Le Cabinet R. DURAND référence immobilière sur les Hauts de Seine
24 fév

À quoi ressemble ce début d’année dans l’immobilier à Asnières-sur-Seine

Projet immobilier

2015 était déjà considéré comme une belle année en termes d’immobilier. Renforcé par les taux d’intérêt et les aides de l’État, 2016 a encore fait mieux au point de rappeler une autre belle année : 2007 ! Les notaires de France et de nombreux économistes évoquent le chiffre de 840 000 transactions réalisées l’année dernière. Un très beau score ! Alors que nous réserve l’immobilier en 2017 ? Aurez-vous encore la possibilité de profiter d’aussi bonnes conditions de crédit, des aides de l’État et de prix contenus à Asnières-sur-Seine ?

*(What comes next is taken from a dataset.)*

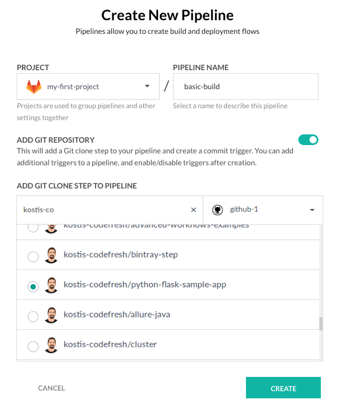Click avatar beside kostis-codefresh/cluster
Image resolution: width=344 pixels, height=412 pixels.
[x=51, y=345]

Des taux en légère hausse, mais pas de quoi paniquer
En décembre, de nombreuses banques avaient déjà relevé leur taux. Et les premiers barèmes reçus début janvier font état d’une nouvelle hausse, de l’ordre de 0,10% en moyenne. « Si cette tendance se confirme dans la grande majorité des établissements bancaires, ce que nous anticipons, les taux moyens sur 20 ans devraient se situer autour de 1,70% pour 1,50% environ en octobre 2016 (point historique le plus bas) », explique Maël Bernier, de Meilleurtaux. En réalité, pas de quoi s’affoler, cette hausse nous amènerait simplement à des niveaux équivalents à ceux de l’été 2016.

Pour rappel, les taux moyens sur 20 ans sont passés sous les 2% en avril 2016 et ils ne devraient pas dépasser cette barre psychologique dans le courant du 1er trimestre 2017. En effet, l’OAT se positionne autour de 0,65% début janvier et aucun élément ne motive une remontée brutale. Par ailleurs, l’inflation ne repart pas significativement en dehors des prix du pétrole. Par conséquent, les taux ne devraient pas remonter de manière significative. Qui plus est, les mois qui précèdent les grosses échéances électorales sont souvent des périodes très attentistes de la part des acheteurs et si cela devait se conjuguer avec des taux en hausse, la bonne dynamique du marché de l’immobilier pourrait en pâtir. En d’autres termes, les banques n’ont d’autre choix que de maintenir des taux très bas sous peine de voir ralentir fortement la demande ce qui pourrait par voie de conséquence nuire à la réalisation de leurs objectifs commerciaux très ambitieux pour 2017.